• _What you need to do_:
Take the entries below and reproduce them word for word.

• _Dataset records_:
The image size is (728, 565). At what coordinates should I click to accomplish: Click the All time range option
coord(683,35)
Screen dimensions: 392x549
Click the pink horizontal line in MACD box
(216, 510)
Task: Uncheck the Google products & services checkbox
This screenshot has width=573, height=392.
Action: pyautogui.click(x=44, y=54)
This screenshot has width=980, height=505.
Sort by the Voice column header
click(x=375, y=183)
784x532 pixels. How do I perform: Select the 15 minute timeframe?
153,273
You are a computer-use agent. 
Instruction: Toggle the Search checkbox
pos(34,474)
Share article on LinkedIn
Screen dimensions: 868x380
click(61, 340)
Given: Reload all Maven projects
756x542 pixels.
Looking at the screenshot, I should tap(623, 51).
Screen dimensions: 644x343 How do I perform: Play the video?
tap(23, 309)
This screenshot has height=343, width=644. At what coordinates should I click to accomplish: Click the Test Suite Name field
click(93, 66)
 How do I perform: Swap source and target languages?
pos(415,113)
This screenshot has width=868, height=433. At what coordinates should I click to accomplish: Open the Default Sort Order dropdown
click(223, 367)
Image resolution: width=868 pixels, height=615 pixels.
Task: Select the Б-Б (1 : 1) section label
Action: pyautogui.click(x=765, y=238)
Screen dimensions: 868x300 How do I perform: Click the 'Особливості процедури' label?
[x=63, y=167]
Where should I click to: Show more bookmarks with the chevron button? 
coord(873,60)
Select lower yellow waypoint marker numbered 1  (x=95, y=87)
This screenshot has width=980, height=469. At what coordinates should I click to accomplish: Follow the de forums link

• _Exercise response_:
The image size is (728, 565). At what coordinates should I click to accomplish: Click the All time range option
coord(683,35)
Screen dimensions: 392x549
Click the pink horizontal line in MACD box
(216, 510)
Task: Uncheck the Google products & services checkbox
This screenshot has width=573, height=392.
Action: pyautogui.click(x=44, y=54)
This screenshot has width=980, height=505.
Sort by the Voice column header
click(x=375, y=183)
784x532 pixels. How do I perform: Select the 15 minute timeframe?
153,273
You are a computer-use agent. 
Instruction: Toggle the Search checkbox
pos(34,474)
Share article on LinkedIn
Screen dimensions: 868x380
click(61, 340)
Given: Reload all Maven projects
756x542 pixels.
Looking at the screenshot, I should tap(623, 51).
Screen dimensions: 644x343 How do I perform: Play the video?
tap(23, 309)
This screenshot has height=343, width=644. At what coordinates should I click to accomplish: Click the Test Suite Name field
click(93, 66)
 How do I perform: Swap source and target languages?
pos(415,113)
This screenshot has width=868, height=433. At what coordinates should I click to accomplish: Open the Default Sort Order dropdown
click(223, 367)
Image resolution: width=868 pixels, height=615 pixels.
Task: Select the Б-Б (1 : 1) section label
Action: pyautogui.click(x=765, y=238)
Screen dimensions: 868x300 How do I perform: Click the 'Особливості процедури' label?
[x=63, y=167]
Where should I click to: Show more bookmarks with the chevron button? 
coord(873,60)
Select lower yellow waypoint marker numbered 1  (x=95, y=87)
This screenshot has width=980, height=469. At what coordinates should I click to accomplish: Follow the de forums link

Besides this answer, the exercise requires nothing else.